La esperanza es otro de los elementos que más me agradan de Salve. Emparentada con la luz, la guarda de cuanto ha de venir o ha de resolverse crece con cada verso. En el poema El recién nacido escribe Monzón: «Sables de luz en la orilla del pecho./ Tan lejos ya decir un corazón./ Madre, no tengo/ para dar más que muerte». El tono críptico no debe impresionar al lector, sino permitirle comprender que la buena poesía se compone en niveles de significado: sólo hay que sumergirse en la lectura y releer, reposando la mirada unas horas o días, reflexionando sobre ella. De hecho, más adelante, la autora escribe en otro poema: «Señor: como agua vine,/ como entrega de mí/ a mí o liebre.// Señor, no es fe/ lo que lamen mis manos».
Por último, la vida, que no podría existir sin la muerte, aparece en el libro como un presagio consciente. El último de los poemas («Clavad al fuego/ mi voz y apagadme los ojos», escribe en su inicio) resulta revelador: que la palabra no se extinga cuando la materia se haya diluido en el éter del tiempo y de los procesos fisicoquímicos; que el recuerdo de la obra, del intelecto elevado, ya cercano y distante a un tiempo, plenitud y esencia para toda la eternidad, siga resonando. Que el fuego, la llama eterna zoroastrista, la llama eterna de la vela que se ofrece, con castidad cristiana, no se apague. Un fuego que ilumina y sigue aportando calidez incluso cuando la memoria nos ha olvidado por completo.
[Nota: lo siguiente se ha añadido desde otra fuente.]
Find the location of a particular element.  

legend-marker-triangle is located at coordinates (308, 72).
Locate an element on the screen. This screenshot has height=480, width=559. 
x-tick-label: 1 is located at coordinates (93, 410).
Salve es un poemario vibrante, de agradabilísima lectura e inmensa hondura. Cuenta, además, con un precioso prólogo de Luis Alberto de Cuenca. Con un impecable buen hacer literario y ofreciendo una obra de buena calidad, Monzón ha escrito un poemario que se suma al camino que unos pocos, yo mismo incluido, hemos recorrido en nuestro tiempo: una poética de la elevación, la invitación a la reflexión y el intento de alcanzar la esencia desde una expresión accesible a toda clase de lector. No es necesario ser docto en litera para comprender y disfrutar Salve en todo su esplendor. Cada libro que un autor escribe es camino recorrido. Elija la senda que escoja Aitana Monzón en la continuidad de su vida –que le deseo larga, próspera y feliz–, que tenga bien claro que ya ha escrito una gran obra, que la literatura ya es suya. Y este hecho es en sí mismo un acontecimiento que celebrar para los lectores de poesía. No se pierdan este libro que, con toda seguridad, va a encandilarles.